La ruine du pays est telle que la reconstruction ne pourra se faire, pour un temps, que dans une économie partiellement administrée par un gouvernement national, ce qui fera hurler Charles Gave. Si la grande crise mondiale, désormais inéluctable, devenait dévastatrice comme un ouragan aspirant tout dans son tourbillon, les transports et les approvisionnements pourraient être entravés au point qu’un rationnement doive être institué dans les grandes villes. Pour relocaliser la production, le pays devra s’affranchir des contraintes du libre-échange et du pouvoir des financiers supranationaux. L’économie française est trop détruite pour qu’abolir la loi du 3 janvier 1973 suffise à remettre le pays sur la voie de la prospérité. Les avances de la Banque de France seront nécessaires pour reconstituer, sous une configuration nouvelle, ce qui a été détruit, mais ne suffiront pas. Elles devront être affectées à des investissements productifs, et nul ne songe à monétiser toutes les dettes, au risque de déclencher une hyperinflation dont les conséquences économiques, sociales et politiques seraient imprévisibles. La partie de la dette publique résultant du renflouement des banques devra être déclarée « sans cause réelle » et dénoncée. Une part des dettes sera annulée, une autre rééchelonnée ; une part des avoirs des créanciers, particuliers ou entreprises, pourra être bloquée, puis progressivement débloquée en quelques années.
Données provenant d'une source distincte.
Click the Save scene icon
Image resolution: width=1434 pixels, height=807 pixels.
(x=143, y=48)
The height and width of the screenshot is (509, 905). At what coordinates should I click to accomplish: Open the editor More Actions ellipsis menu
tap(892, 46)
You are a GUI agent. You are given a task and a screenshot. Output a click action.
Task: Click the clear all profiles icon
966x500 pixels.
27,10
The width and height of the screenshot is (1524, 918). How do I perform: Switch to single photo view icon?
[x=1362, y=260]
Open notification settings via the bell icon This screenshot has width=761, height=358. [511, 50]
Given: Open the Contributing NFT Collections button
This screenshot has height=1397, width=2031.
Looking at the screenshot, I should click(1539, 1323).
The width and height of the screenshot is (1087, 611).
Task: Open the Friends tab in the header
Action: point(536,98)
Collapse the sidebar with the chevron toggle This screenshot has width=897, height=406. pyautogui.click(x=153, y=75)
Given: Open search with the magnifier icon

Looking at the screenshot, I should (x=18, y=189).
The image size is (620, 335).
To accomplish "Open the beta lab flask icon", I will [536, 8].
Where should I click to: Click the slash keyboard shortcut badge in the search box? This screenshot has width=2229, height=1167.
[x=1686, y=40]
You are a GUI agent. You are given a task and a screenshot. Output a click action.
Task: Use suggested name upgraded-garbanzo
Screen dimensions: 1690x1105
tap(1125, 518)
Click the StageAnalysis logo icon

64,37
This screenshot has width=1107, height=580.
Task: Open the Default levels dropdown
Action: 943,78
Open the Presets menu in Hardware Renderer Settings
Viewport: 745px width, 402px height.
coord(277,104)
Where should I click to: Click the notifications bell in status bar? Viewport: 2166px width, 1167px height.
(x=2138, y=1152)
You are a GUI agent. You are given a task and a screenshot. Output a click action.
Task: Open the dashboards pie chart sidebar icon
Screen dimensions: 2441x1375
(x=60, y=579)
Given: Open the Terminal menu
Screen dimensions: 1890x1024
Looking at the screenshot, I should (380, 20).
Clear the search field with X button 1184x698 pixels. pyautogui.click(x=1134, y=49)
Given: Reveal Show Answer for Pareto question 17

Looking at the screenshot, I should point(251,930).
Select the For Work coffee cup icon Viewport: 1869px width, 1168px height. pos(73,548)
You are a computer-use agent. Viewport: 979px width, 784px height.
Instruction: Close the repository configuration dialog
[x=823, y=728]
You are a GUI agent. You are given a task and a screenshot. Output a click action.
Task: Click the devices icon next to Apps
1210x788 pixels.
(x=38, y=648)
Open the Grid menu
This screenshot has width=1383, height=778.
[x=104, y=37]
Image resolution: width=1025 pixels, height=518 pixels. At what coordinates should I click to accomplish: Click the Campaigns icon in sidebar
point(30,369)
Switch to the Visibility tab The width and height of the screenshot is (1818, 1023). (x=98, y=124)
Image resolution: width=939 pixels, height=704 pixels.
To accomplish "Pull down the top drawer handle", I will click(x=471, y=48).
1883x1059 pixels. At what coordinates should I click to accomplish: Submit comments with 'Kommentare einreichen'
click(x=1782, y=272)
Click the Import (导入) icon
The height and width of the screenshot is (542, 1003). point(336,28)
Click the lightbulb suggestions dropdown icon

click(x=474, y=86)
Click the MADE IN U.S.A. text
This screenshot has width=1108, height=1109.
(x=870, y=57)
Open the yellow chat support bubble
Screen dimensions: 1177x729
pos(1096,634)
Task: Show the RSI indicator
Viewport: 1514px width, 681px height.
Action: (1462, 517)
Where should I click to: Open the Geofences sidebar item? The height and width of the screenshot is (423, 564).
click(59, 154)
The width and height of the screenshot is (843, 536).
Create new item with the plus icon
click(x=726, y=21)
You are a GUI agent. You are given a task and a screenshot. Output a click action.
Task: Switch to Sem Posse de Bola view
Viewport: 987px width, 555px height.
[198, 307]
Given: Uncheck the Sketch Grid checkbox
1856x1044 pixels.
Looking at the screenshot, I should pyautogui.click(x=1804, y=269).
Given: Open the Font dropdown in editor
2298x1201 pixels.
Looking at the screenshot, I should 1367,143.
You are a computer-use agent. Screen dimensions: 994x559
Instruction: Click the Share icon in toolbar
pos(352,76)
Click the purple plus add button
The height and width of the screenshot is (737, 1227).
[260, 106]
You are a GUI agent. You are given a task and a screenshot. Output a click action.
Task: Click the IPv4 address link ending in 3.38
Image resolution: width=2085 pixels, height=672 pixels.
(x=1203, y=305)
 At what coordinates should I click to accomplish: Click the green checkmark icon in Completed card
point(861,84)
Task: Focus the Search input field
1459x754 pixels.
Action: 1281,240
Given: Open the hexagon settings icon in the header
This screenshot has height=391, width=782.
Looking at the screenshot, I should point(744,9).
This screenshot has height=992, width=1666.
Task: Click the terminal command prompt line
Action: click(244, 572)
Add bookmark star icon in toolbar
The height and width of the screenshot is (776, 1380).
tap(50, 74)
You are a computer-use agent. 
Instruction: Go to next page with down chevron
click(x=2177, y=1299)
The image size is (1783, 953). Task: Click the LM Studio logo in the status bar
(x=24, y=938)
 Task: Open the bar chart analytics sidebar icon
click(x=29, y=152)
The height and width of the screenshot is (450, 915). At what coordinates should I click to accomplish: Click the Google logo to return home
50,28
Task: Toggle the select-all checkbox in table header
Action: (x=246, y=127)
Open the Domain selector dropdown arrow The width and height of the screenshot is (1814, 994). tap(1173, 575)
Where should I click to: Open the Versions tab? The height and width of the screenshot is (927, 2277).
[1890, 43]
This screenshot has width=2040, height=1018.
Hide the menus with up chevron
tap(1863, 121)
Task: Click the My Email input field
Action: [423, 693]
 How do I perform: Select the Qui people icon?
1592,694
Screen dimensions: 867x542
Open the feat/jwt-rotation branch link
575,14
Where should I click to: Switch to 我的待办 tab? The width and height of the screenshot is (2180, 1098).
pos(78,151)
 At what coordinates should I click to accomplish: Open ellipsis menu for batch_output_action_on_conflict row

Les moyens ne manquent pas de rétablir la situation, à condition d’établir des règles d’intérêt public aussi équitables que possible.

Mais les premiers actes à accomplir sont politiques :

  • Restaurer la souveraineté nationale en quittant les structures d’asservissement, l’Union européenne et l’organisation criminelle qu’est l’OTAN ;
  • Restaurer un gouvernement national responsable politiquement de ses actes ;
  • Rétablir la confiance publique en réinstaurant le contrôle public de la monnaie nationale :  le Franc ;
  • Coordonner les actes des gouvernements décidés à rétablir la souveraineté nationale, en premier le gouvernement italien et les gouvernements de pays du groupe de Visegrad ;
  • Assurer la paix de l’Europe en concluant un accord politique, économique et énergétique avec la Russie.

Pour finir, toute ma sympathie va à Philippe le Bel : il savait y faire avec les banquiers.